Subcutaneous xenograft models

Animal experiment was approved by the ethics committee of the West China Hospital, Sichuan University (20220922002). Female BALB/C nude mice (aged 4–6 weeks) were purchased from Beijing HFK Bio-Technologies. Animals were randomly divided into control and shPGC1α groups (n = 4 per group) and then subcutaneously injected with 0.2 mL of cell suspension containing 5 × 106 cells. After 2 weeks when a tumor was palpable, control and shPGC1α group mice were measured twice a week, and its volume was calculated using the formula volume = 0.5 × length × width2. All mice were sacrificed 4 weeks later; then tumors were excised, weighed, and fixed in 4% paraformaldehyde for further analysis.

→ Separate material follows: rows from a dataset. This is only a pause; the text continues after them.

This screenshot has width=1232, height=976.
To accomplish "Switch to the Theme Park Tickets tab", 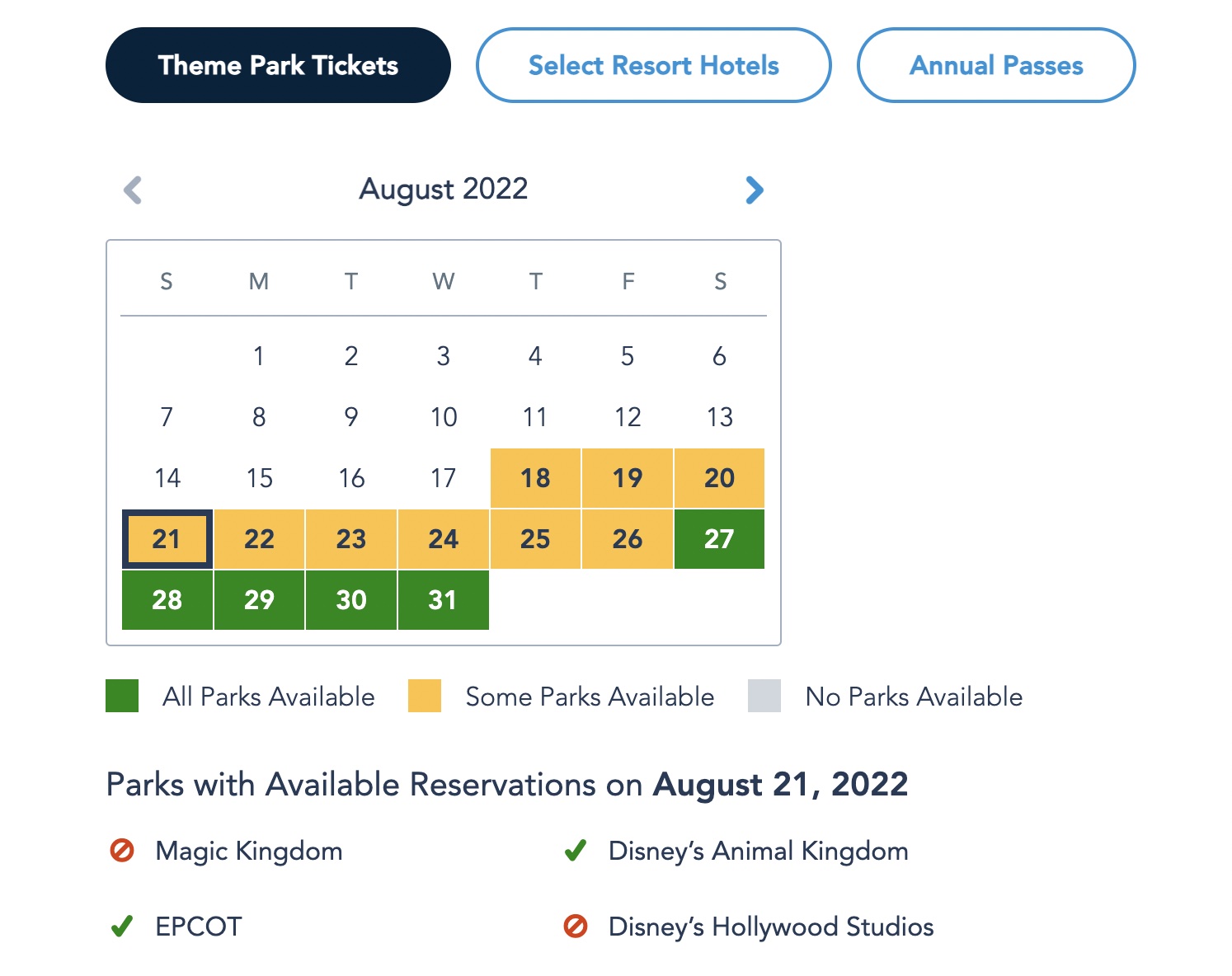I will (x=278, y=65).
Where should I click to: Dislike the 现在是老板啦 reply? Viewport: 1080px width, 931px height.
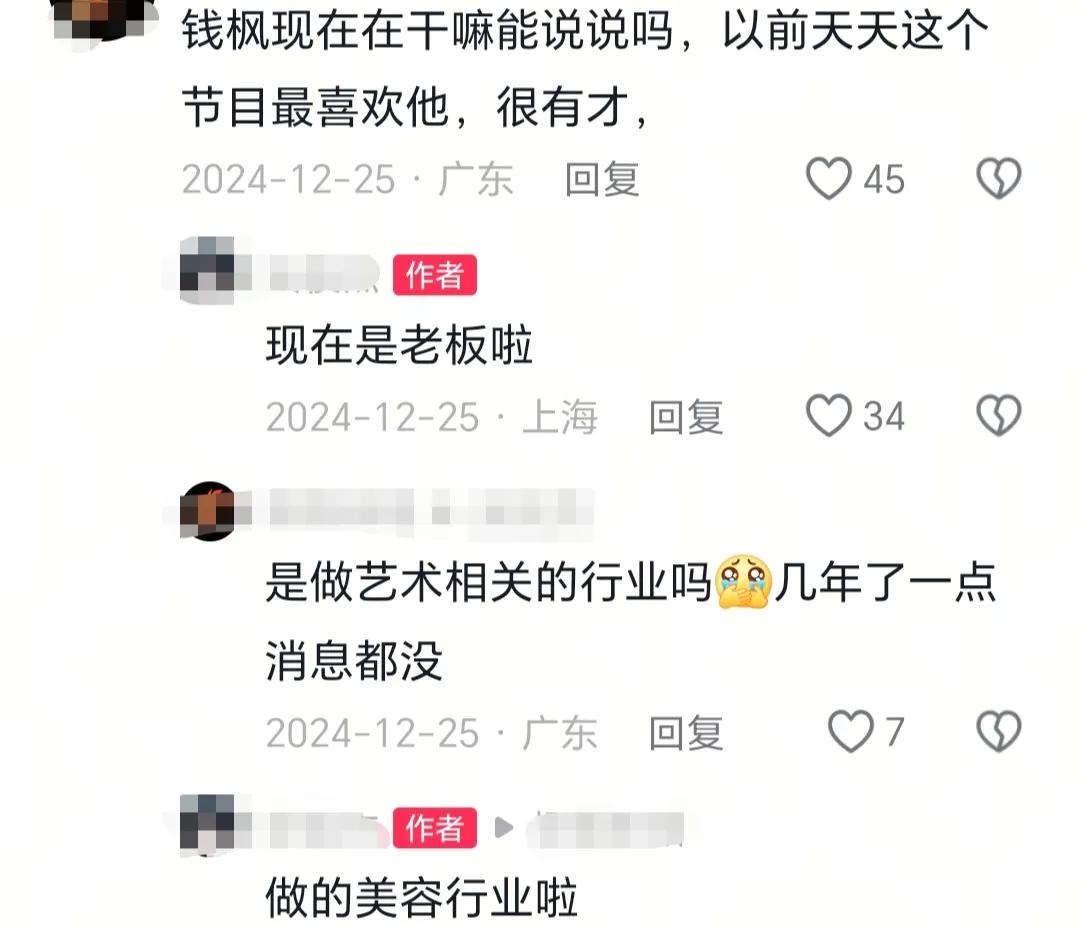coord(999,415)
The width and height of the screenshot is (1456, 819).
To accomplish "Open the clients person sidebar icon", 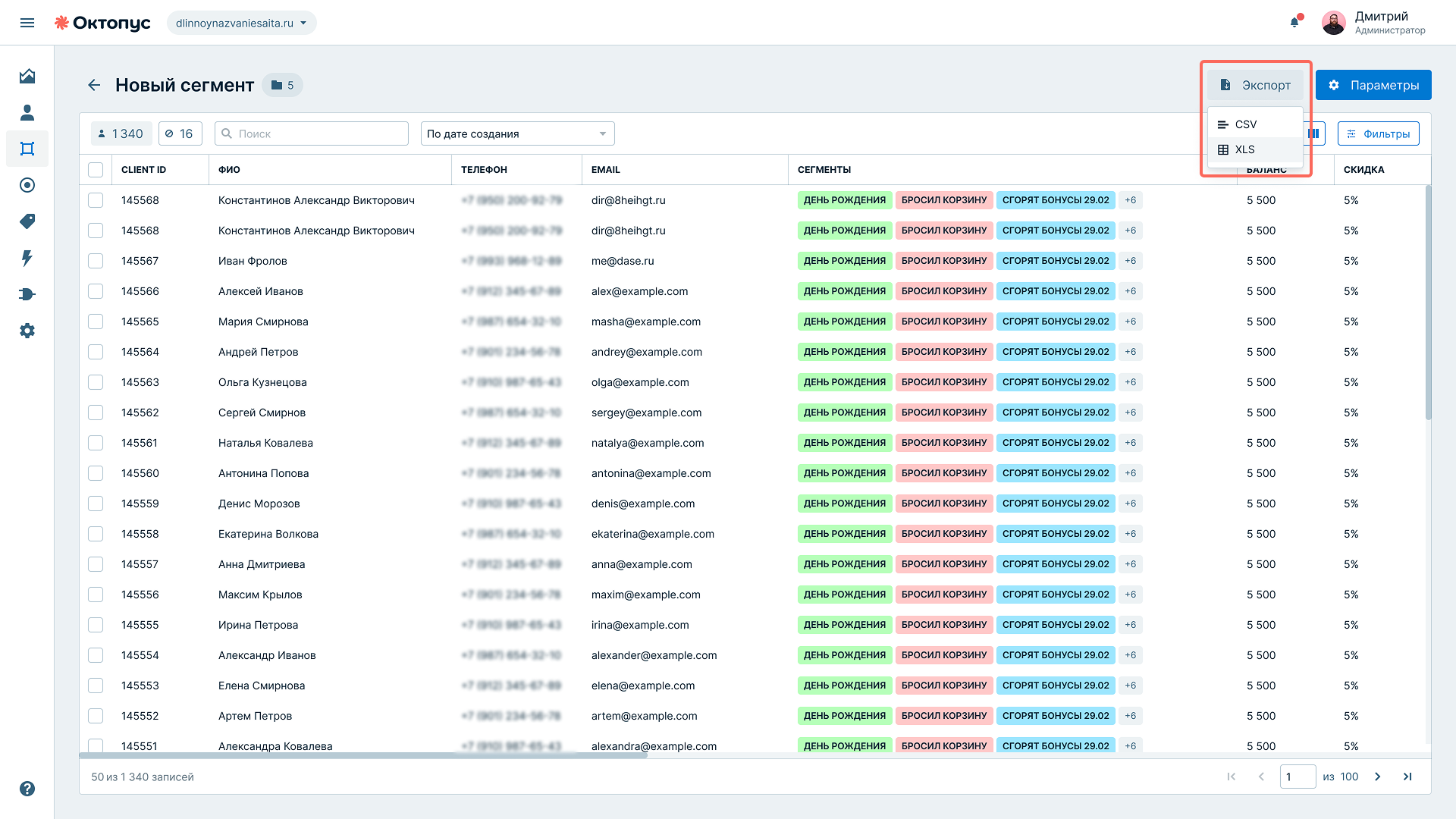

In total, 5 × 106 DOKs were subcutaneously injected into mice. When the tumor volume reached ~100 mm3, the mice were randomly divided into the DMSO group (5% DMSO) and SR18292 group (45 mg·kg−1 in 5% DMSO, n = 5 per group) and received daily intraperitoneal injection for 15 days, respectively. The size of the xenograft tumor and body weight were measured every day. Tumors were excised and weighed on day 15, and mice’s hearts, livers, lungs, spleens, and kidneys were fixed in 4% paraformaldehyde.70

Immunohistochemistry evaluation

All tissues fixed in 4% paraformaldehyde solution were embedded in paraffin and sectioned (4-μm thick) with a rotary microtome. Immunostaining for PGC1α, MTCO2, NDUFS3, UQCRC2, ATP5A1, and SDHB was performed according to standard procedures. Sections were viewed with a light microscope.

Statistics

In vitro experiments were done in triplicates if not otherwise noted, and one representative experiment is shown. Results are presented as means ± standard deviation (SD), and GraphPad Prism Software 8.0 was used for statistical analyses and graphs. Comparisons between the two groups were performed with the unpaired Student’s t test. Comparisons among multiple groups were conducted with one-way analysis of variance. And P <0.05 was considered to be statistically significant.